▸ **Assignment**: In the data below, the copy begins at the line containing "Where should I" and runs through the last line; repeat those lines exactly, minus the pictures.

[Collected data entries]

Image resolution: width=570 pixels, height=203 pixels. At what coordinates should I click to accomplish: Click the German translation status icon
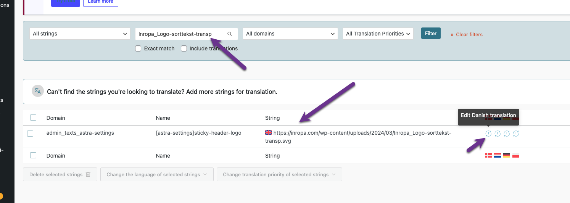coord(507,133)
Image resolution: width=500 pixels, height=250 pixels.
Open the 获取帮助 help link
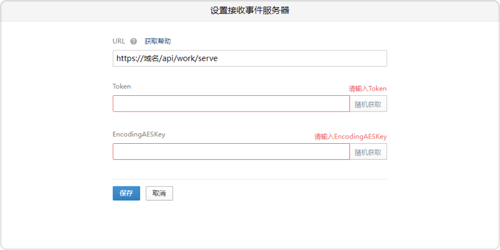coord(157,42)
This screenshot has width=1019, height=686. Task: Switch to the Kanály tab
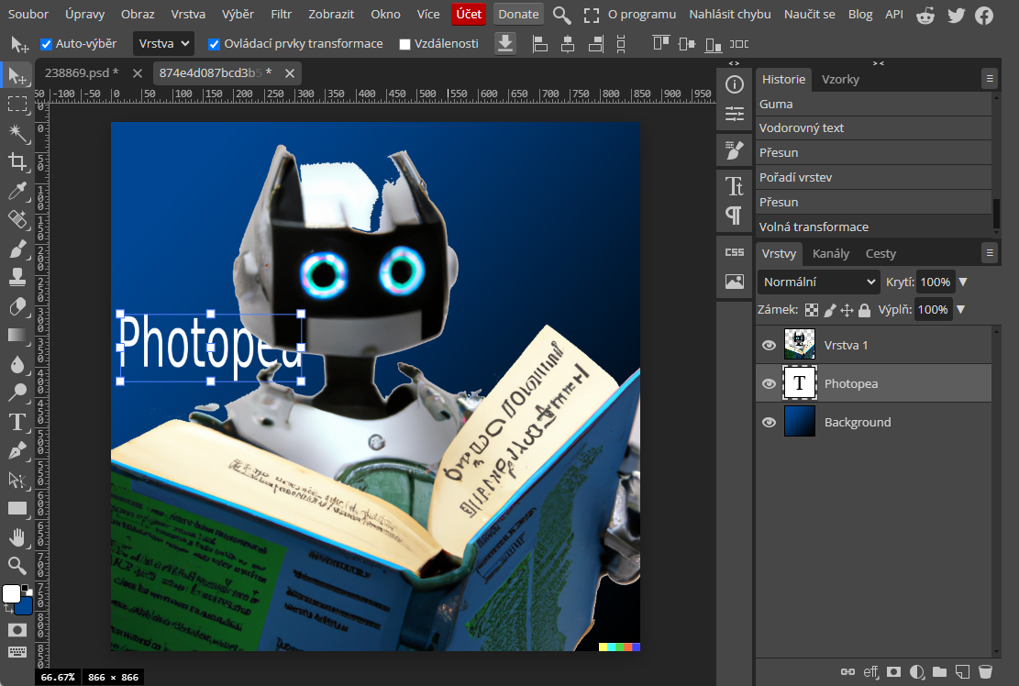(x=831, y=254)
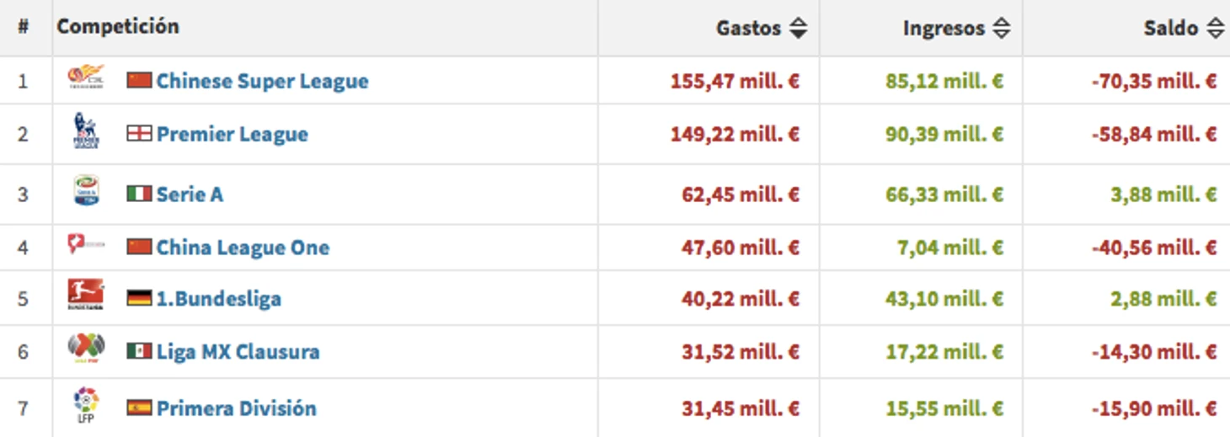Click the Competición column header
This screenshot has width=1230, height=437.
pos(118,26)
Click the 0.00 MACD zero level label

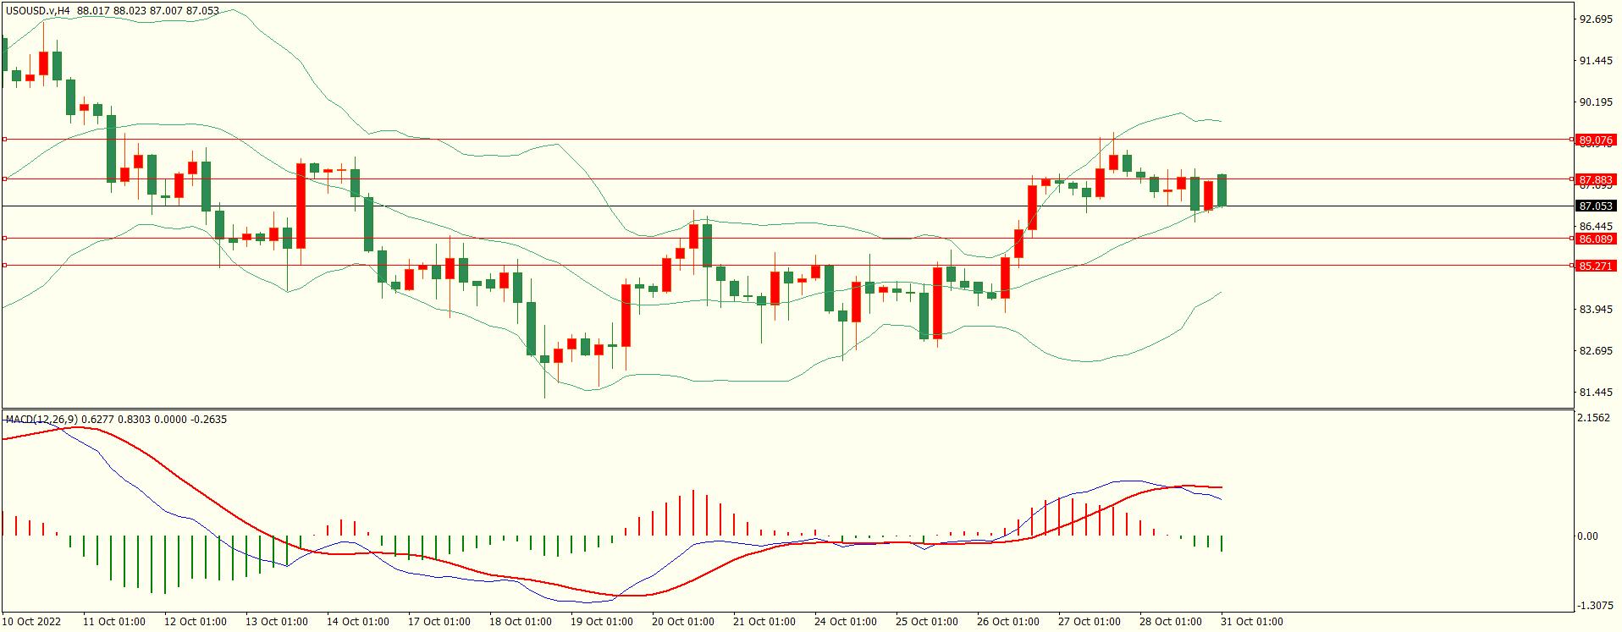pos(1587,536)
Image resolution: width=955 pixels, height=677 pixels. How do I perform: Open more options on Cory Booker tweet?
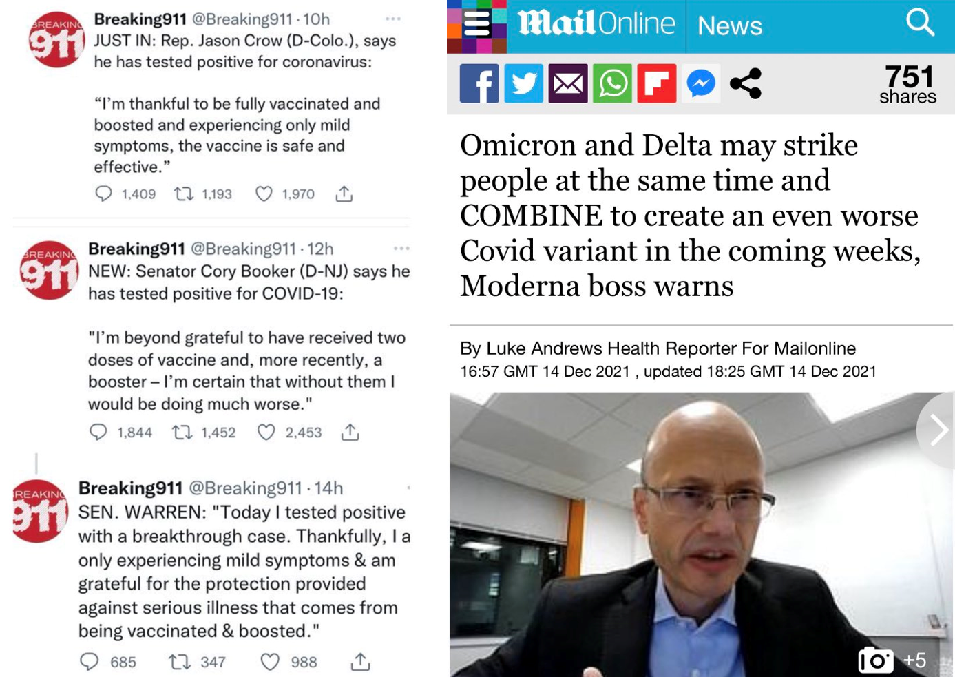[x=401, y=248]
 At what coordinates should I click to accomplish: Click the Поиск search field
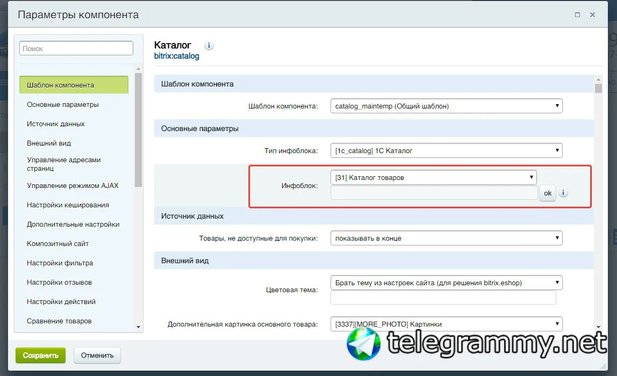pos(76,48)
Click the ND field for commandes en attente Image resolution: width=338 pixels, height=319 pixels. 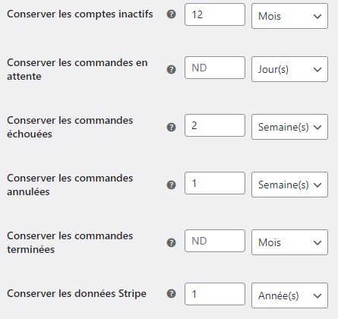pyautogui.click(x=215, y=68)
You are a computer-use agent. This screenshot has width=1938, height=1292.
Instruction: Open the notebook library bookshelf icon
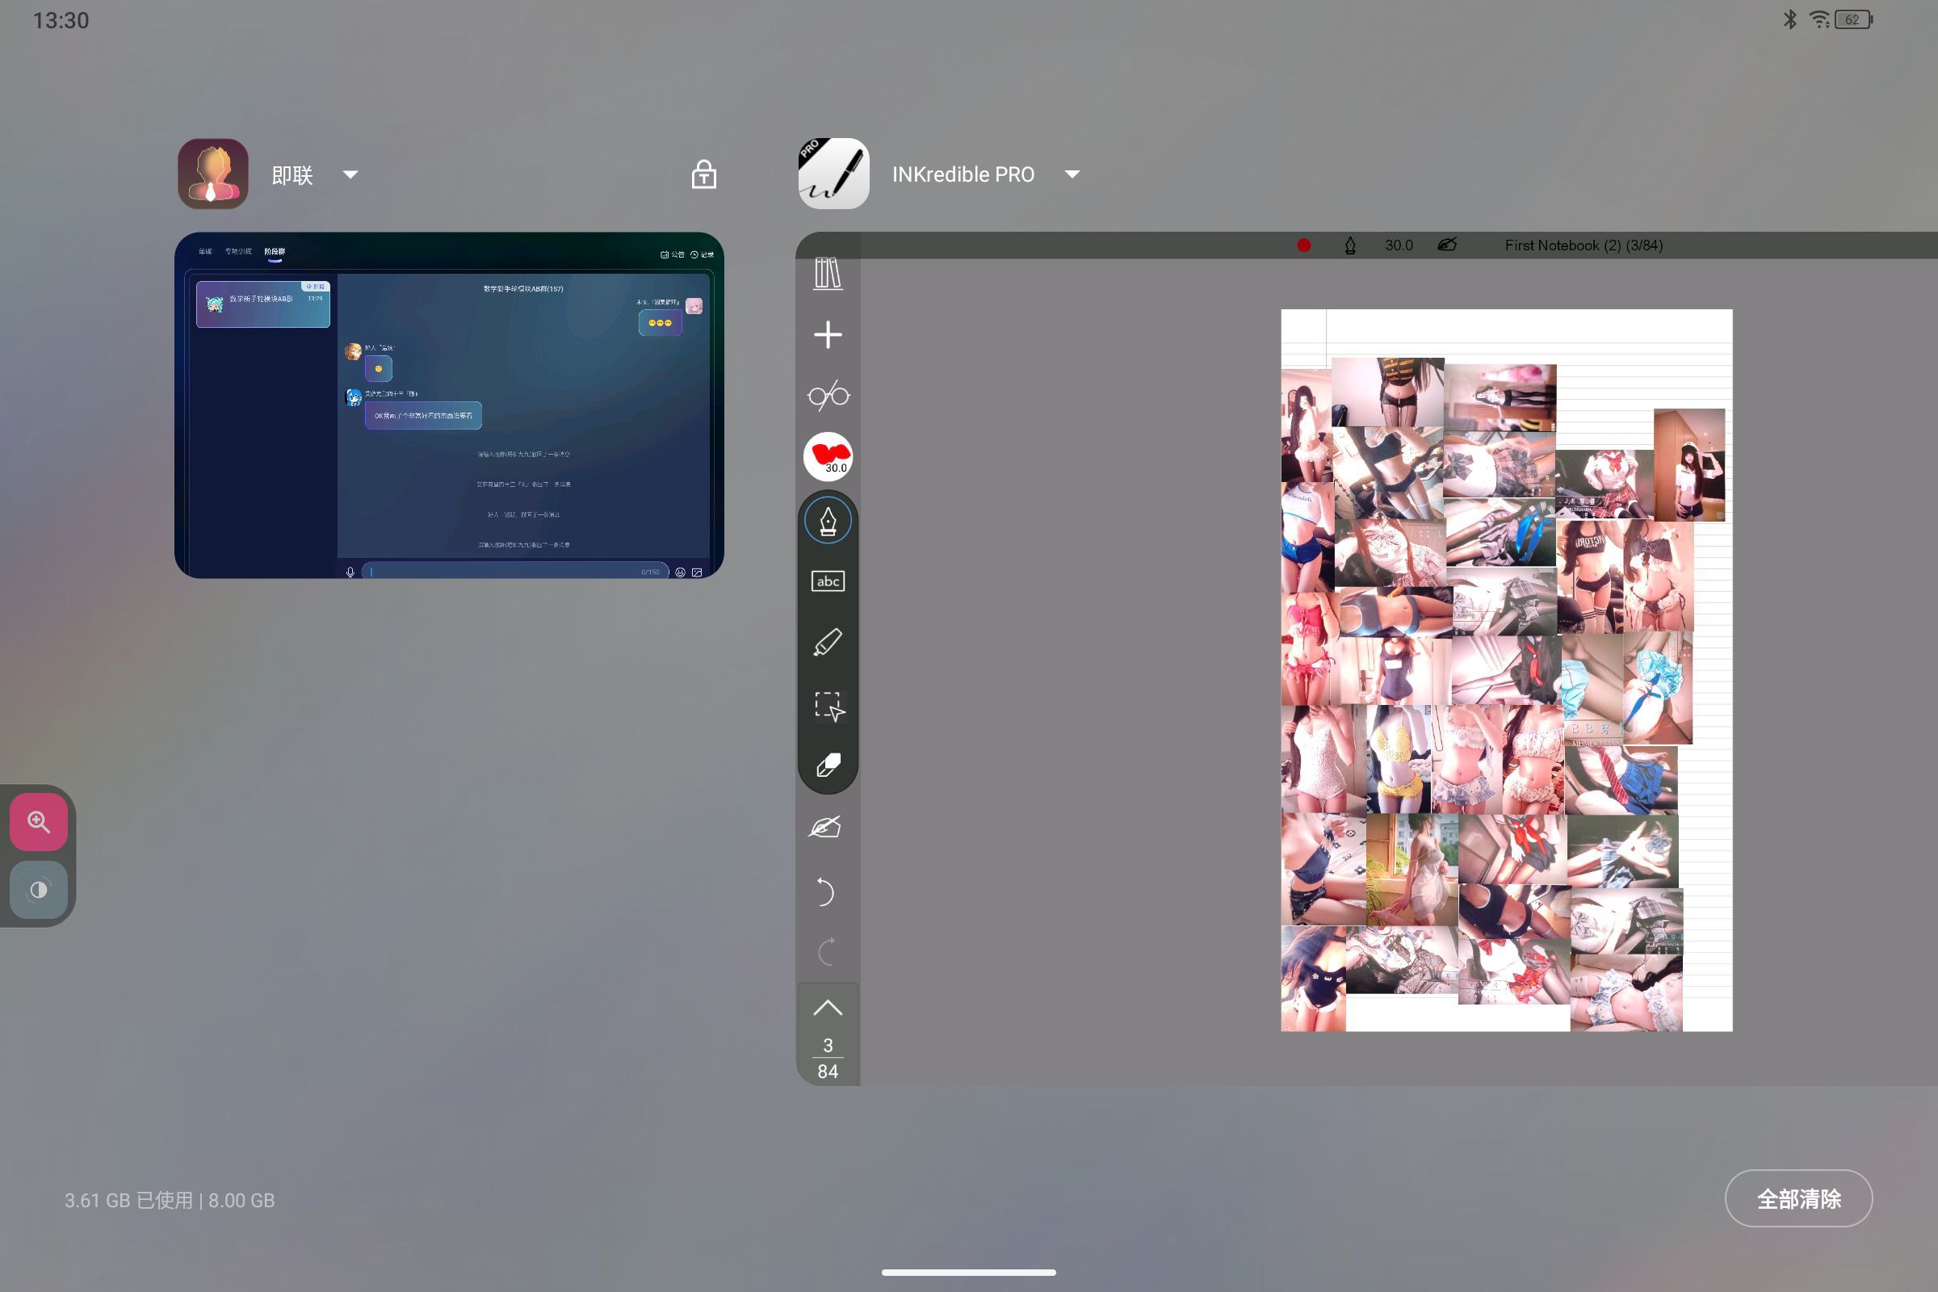pos(827,273)
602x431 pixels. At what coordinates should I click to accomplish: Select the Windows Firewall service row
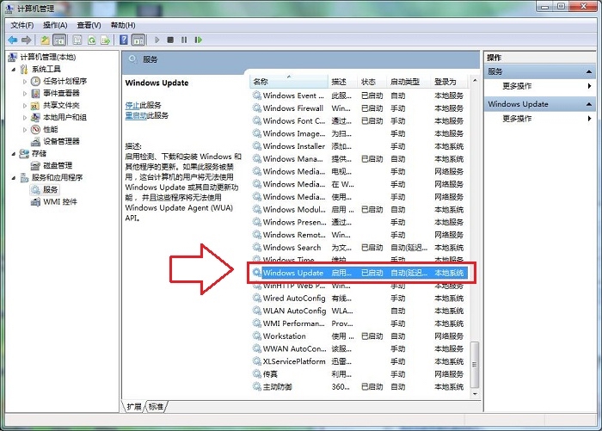point(292,108)
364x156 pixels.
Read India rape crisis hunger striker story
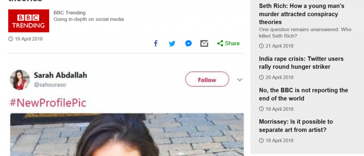pyautogui.click(x=301, y=63)
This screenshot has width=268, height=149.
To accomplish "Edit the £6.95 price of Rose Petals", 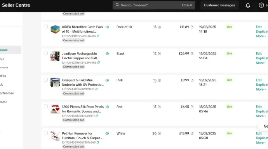I will pyautogui.click(x=192, y=107).
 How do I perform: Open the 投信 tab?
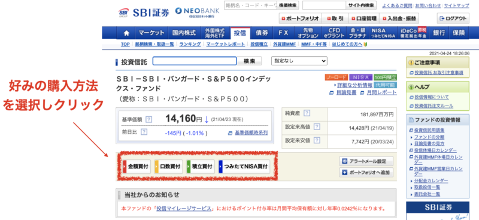(x=240, y=33)
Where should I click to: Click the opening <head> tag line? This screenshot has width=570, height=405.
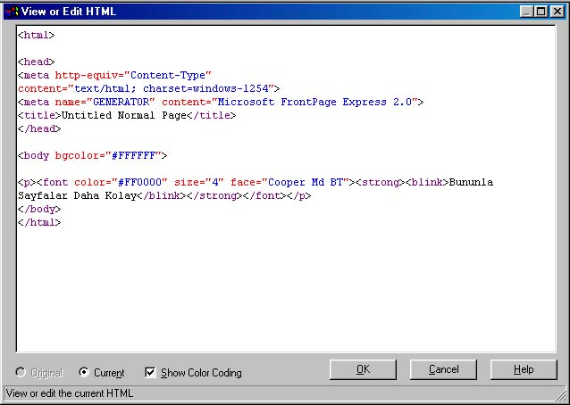[37, 62]
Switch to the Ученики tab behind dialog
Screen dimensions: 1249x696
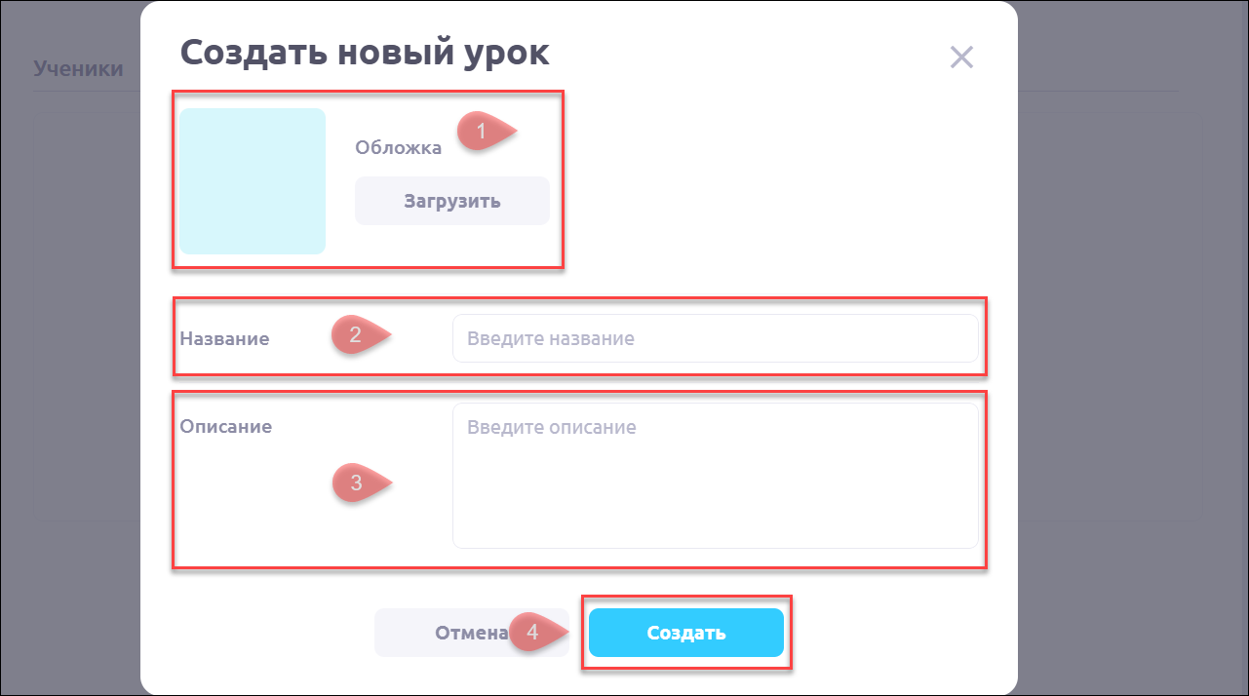pyautogui.click(x=78, y=69)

▸ **Completed task**:
Where should I click to: Click the opening <head> tag line? This screenshot has width=570, height=405.
[37, 62]
Switch to the Ученики tab behind dialog
Screen dimensions: 1249x696
pyautogui.click(x=78, y=69)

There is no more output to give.